Any idea if this idea is usable, extendable or why does it work at all in this story for "Alice" ?
Thanks!
#English Name recognition
import re
import sys
import random
from string import upper
def mimic_dict(filename):
dict = {}
f = open(filename)
text = f.read()
f.close()
prev = ""
words = text.split()
for word in words:
m = re.search("\w+",word)
if m == None:
continue
word = m.group()
if not prev in dict:
dict[prev] = [word]
else :
dict[prev] = dict[prev] + [word]
prev = word
return dict
def main():
if len(sys.argv) != 2:
print 'usage: ./main.py file-to-read'
sys.exit(1)
dict = mimic_dict(sys.argv[1])
upper = []
for e in dict.keys():
if len(e) > 1 and e[0].isupper():
upper.append(e)
print len(upper),upper
exclude = ["ME","Yes","English","Which","When","WOULD","ONE","THAT","That","Here","and","And","it","It","me"]
exclude = [ x for x in exclude if dict.has_key(x)]
for s in exclude :
del dict[s]
scores = {}
for key1 in dict.keys():
max = 0
for key2 in dict.keys():
if key1 == key2 : continue
a = dict[key1]
k = dict[key2]
diff = []
for ia in a:
if ia in k and ia not in diff:
diff.append( ia)
if len(diff) > max:
max = len(diff)
scores[key1]=(key2,max)
dictscores = {}
names = []
for e in scores.keys():
if scores[e][0]=="Alice" and e[0].isupper():
names.append(e)
print len(names), names
if __name__ == '__main__':
main()
From the looks of your program and previous experience with NER, I'd say this "works" because you're not doing a proper evaluation. You've found "Hare" where you should have found "March Hare".
The difficulty in NER (at least for English) is not finding the names; it's detecting their full extent (the "March Hare" example); detecting them even at the start of a sentence, where all words are capitalized; classifying them as person/organisation/location/etc.
Also, Alice in Wonderland, being a children's novel, is a rather easy text to process. Newswire phrases like "Microsoft CEO Steve Ballmer" pose a much harder problem; here, you'd want to detect
[ORG Microsoft] CEO [PER Steve Ballmer]
What you are doing is building a distributional thesaurus-- finding words which are distributionally similar to a query (e.g. Alice), i.e. words that appear in similar contexts. This does not automatically make them synonyms, but means they are in a way similar to the query. The fact that your query is a named entity does not on its own guarantee that the similar words that you retrieve will be named entities. However, since Alice, the Hare and the Queen tend to appear is similar context because they share some characteristics (e.g. they all speak, walk, cry, etc-- the details of Alice in wonderland escape me) they are more likely to be retrieved. It turns out whether a word is capitalised or not is a very useful piece of information when working out if something is a named entity. If you do not filter out the non-capitalised words, you will see many other neighbours that are not named entities.

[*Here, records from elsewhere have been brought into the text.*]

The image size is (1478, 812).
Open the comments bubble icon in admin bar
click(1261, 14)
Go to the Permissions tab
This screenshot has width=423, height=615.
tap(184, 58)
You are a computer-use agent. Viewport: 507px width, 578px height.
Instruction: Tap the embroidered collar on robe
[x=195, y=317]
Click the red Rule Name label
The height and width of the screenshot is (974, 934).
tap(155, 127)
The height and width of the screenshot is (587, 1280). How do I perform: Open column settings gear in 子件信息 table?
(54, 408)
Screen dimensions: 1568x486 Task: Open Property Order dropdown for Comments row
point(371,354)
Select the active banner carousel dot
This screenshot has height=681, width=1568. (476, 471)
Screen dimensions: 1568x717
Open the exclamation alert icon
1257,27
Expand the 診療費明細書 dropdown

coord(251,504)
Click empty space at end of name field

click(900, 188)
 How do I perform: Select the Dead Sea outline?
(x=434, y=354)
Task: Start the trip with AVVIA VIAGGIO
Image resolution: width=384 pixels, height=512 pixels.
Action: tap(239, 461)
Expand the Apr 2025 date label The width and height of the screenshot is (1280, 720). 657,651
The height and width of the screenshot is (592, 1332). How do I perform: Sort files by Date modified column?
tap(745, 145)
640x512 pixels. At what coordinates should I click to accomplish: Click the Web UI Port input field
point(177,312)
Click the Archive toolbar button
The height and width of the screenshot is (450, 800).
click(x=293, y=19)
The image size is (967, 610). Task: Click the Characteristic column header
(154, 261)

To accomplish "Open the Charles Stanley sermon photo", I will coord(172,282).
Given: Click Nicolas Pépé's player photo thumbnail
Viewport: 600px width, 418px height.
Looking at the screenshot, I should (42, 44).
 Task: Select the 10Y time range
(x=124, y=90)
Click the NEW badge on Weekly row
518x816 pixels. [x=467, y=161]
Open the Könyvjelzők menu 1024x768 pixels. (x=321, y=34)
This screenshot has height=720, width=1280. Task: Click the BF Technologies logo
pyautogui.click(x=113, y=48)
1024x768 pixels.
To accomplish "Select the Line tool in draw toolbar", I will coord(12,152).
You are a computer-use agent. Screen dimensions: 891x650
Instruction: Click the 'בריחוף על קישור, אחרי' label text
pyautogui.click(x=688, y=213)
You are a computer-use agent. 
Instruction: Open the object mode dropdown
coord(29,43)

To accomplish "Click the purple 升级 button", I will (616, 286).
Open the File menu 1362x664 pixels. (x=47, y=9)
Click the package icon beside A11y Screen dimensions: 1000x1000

Have a look at the following papers to get an idea of what people do with distributional semantics:
Lin 1998
Grefenstette 1994
Schuetze 1998
To put your idea in the terminology used in these papers, Step 2 is building a context vector for the word with from a window of size 1. Step 3 resembles several well-known similarity measures in distributional semantics (most notably the so-called Jaccard coefficient).
As larsmans pointed out, this seems to work so well because you are not doing a proper evaluation. If you ran this against a hand-annotated corpus you will find it is very bad at identifying the boundaries of names entities and it does not even attempt to guess if they are people or places or organisations... Nevertheless, it is a great first attempt at NLP, keep it up!